How to figure out the best credit card for you?

Which credit card is best for me?

Whilst I may be a big advocate for careful spending I'm not opposed to credit cards. They have many useful benefits in terms of building a credit history, delaying cash outlay such that you earn more interest on your cash, you get better purchase legal protection should something go wrong, and some credit cards even pay cash and rewards for their use. One caveat to my cavalier attitude to credit cards: pay them off in full each month.

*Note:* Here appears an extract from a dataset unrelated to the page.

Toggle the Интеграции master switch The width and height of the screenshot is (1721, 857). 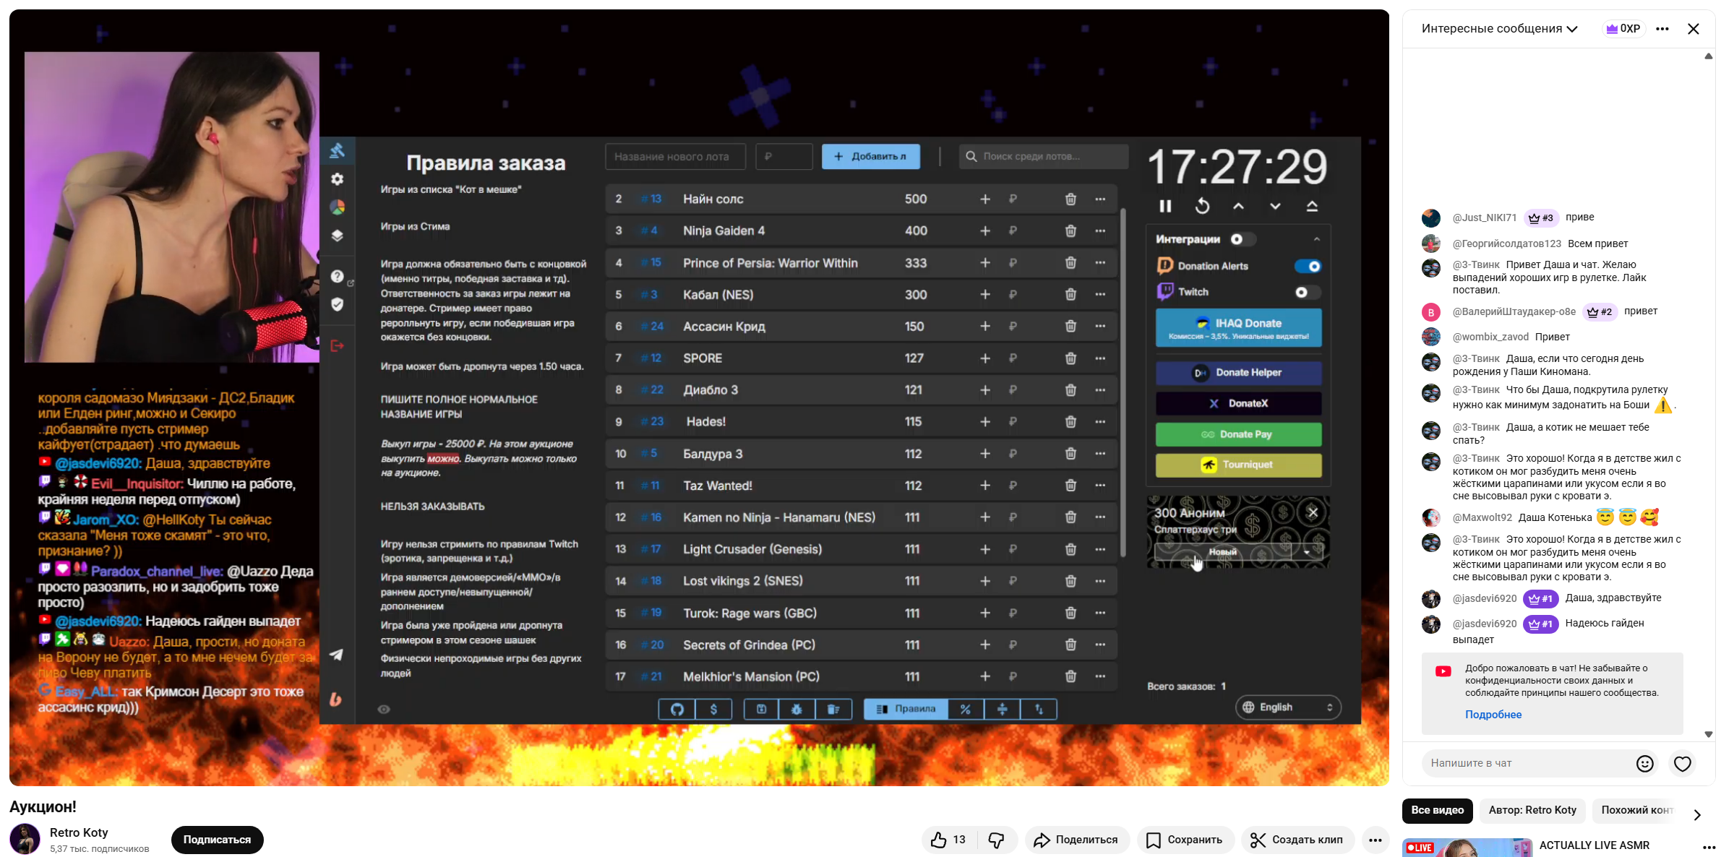[1243, 239]
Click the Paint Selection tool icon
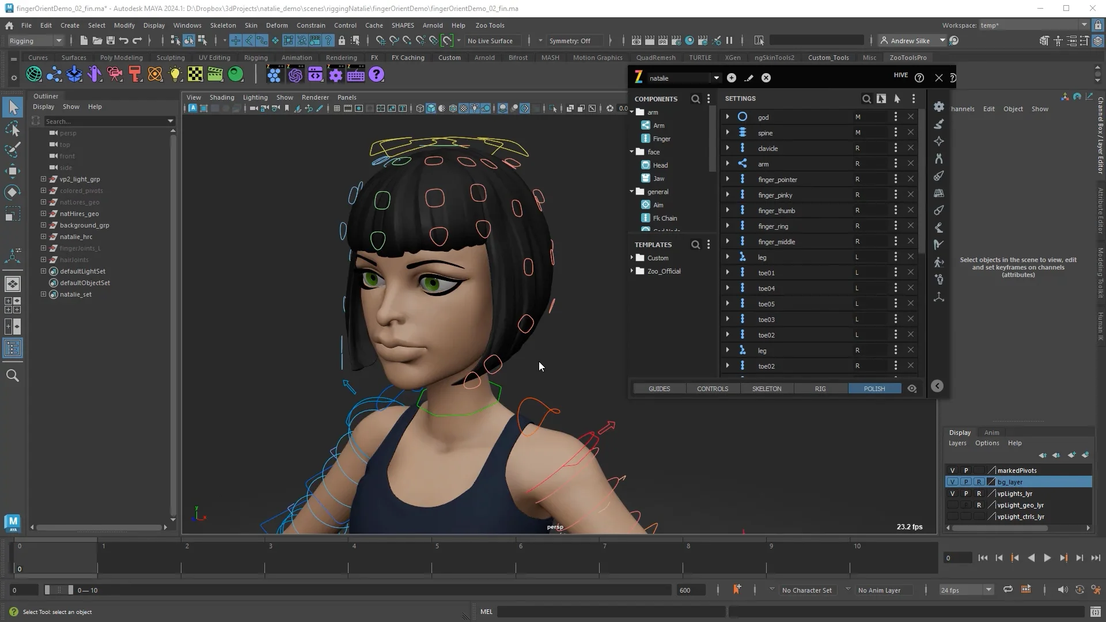 tap(13, 150)
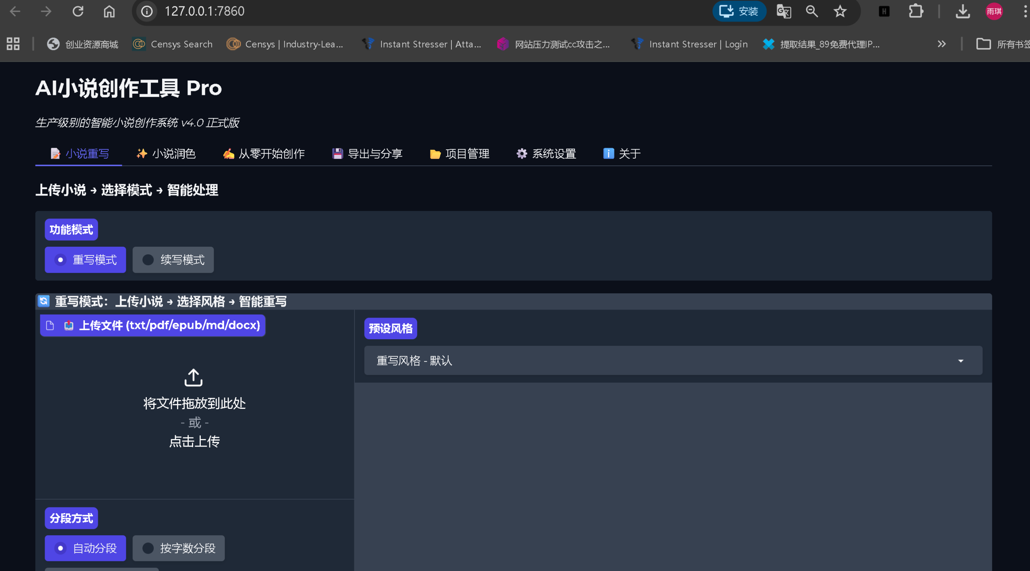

I was recently asked by a friend "what credit card do you recommend that I get?". This isn't an easy question to answer. Everybody is different and has different requirements. After a little research I was able to give her the details of a credit card that should suit her needs. If you are on the lookout for a new credit card then follow these simple points:

If you don't have much credit

If the card is going to be your first credit card and you have very little income then you're going to be more suited to a credit builder credit card. These credit cards provide the user with a small amount of credit and have extortionate APR interest charges on them should you miss a payment. However, they're great if you're just starting out. Every 3-6 months you'll be able to increase your credit limit. After a couple of years you'll be able to transition to a better credit card.

Who do you bank with?

It can be beneficial to check with your current account provider. The application process will be smoother as they will have a lot of your details on file. In addition, there may be favourable rates and benefits to users of the banks other products. 

Points or cashback?

Many of you may have a good income and could easily afford to make the repayments on a credit card. If this is you then the only real question is whether you want to receive cashback or points as a reward for your credit card spending. 

I have friends who love the points system on credit cards. They build up points for every £1 spent on the card and use the points to get upgrades on flight, sometimes even paying for flights outright. You can also exchange your points for other gifts such as electrical goods and shopping vouchers.

I prefer cash back. For every £1 that I spend I get 1.25% back at the end of the year. This works out at about £200 per year. I love it because it's money in my pocket to spend however I wish and I didn't need to do anything for it. I just purchased whatever I would ordinarily purchase but used my credit card instead of a debit card or cash. 

General advice when taking out a credit card

Test your chances of succeeding with the card application before applying. Being rejected from a credit card application a couple of times in a row can be damaging for your credit history. I strongly recommend using and putting in your details for the card that you want. The site will tell your the likelihood of success in your card application. If your chances are greater than 50% then I recommend applying.

What about APR and interest rates?

You may be wondering why I haven't mentioned the various interest rates and balance transfers on credit cards. This is because I want you to ignore all of this. I want you to pay off your credit card in full each month, in which case it doesn't matter what the interest will be as you'll never be paying it. As for 0% balance transfer deals - whilst these may be attractive I still want you to get into the habit of paying off your credit card in full each and every month. Do not be tempted to moved your debt from 0% balance transfer card to 0% balance transfer card. That is a potentially dangerous slippery slope.